Fight for alternatives to locking kids up. Fight for evidence-based programs.
It’s often said that if a young person ends up in prison, it’s a sign that the “system” failed somewhere along the way. Early warning signs were missed, help was not available or it came too late. Often, good people and good programs were simply not available due to lack of funds.
Is there really a lack of funds, or are available funds just being spent the wrong way?
While many of us are aware of the great work that folks do within state departments of juvenile justice—as probation or parole officers, administrators, researchers and support staff—most departments are also sadly underfunded. And of the funds that they do receive, roughly half the budget (or more) for most is spent locking up kids. Last year, for example, Virginia’s Department of Juvenile Justice spent 48 percent of its approximately $200-million budget on detention and correctional centers. In Florida, $100 million more was spent on incarceration than on prevention.
And departments of juvenile justice are not alone. Other child-serving agencies such as child-protective services and mental health almost always spend more on the “deep end” (foster care, psychiatric hospitalizations) than they do on the front end (prevention and early intervention).
How can we tip the scale?
When I first came to Charleston to interview with MST Services in January 1997 I remember hearing Scott Henggeler share his disruptive vision about “tipping the scale” so that we upend business as usual. If implemented well and for the right kids, communities that use top-tier, community-based intervention programs like MST could stop spending so much at the deep end and so little on prevention. He argued that with some “common-sense interventions,” society could spend a lot more on prevention and early intervention, and very little at the back end (where it is often very clear that we as a society have failed to intervene effectively before now/likely missed many of the early warning signs that a youth and family needed help).
The vision is clear, but the work is not easy. Part of the challenge is introducing evidence-based programs as alternatives to incarceration. The other part is closing the facilities that house (read: that incarcerate) youth so that funds can be redirected elsewhere.
Earlier this year, I attended a convening in D.C. where the vision of closing youth prisons was discussed by those who have done it. Lived that experience. And they shared the hard lessons learned—the personal sacrifices made, the career choices made and the long hours put in that were necessary to accomplish that goal. Check out a summary. See also #NoKidsinPrison.

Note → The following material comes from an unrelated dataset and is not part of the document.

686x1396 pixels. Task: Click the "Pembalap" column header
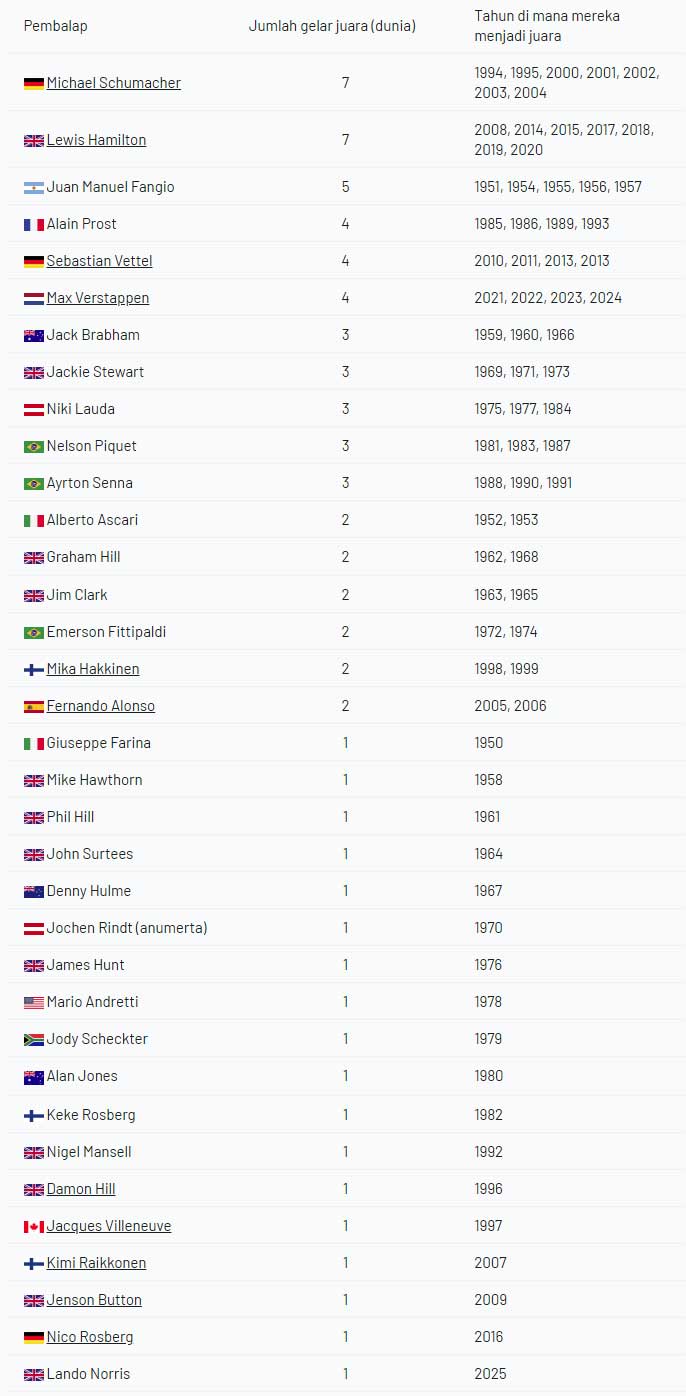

While listening to the participants describe their experiences, it occurred to me that the most difficult aspects of this work include (and where we, the evidence-based community, are today in achieving that vision):
- creating and testing viable alternatives to the deep end
- making sure those alternatives work in the real world
- persuading people to invest in those alternatives (work in progress)
- stop using deep-end institutions that eat up most of the available resources (work in progress)
My take-away
Closing youth prisons is much, much more difficult than you might think. You may end up fighting unions, “tough-on-crime” politicians, community leaders fearful of higher unemployment (from staff being laid off), etc. But until we fight those battles, we will never recapture the funds needed to tip the balance back in the right direction—so that the “ounces” of prevention can create those “pounds” of cure.
As one old friend likes to say: Fight not only the battles you can win, but those that deserve to be fought.
If we’re going to tip that scale, there’s really no other way.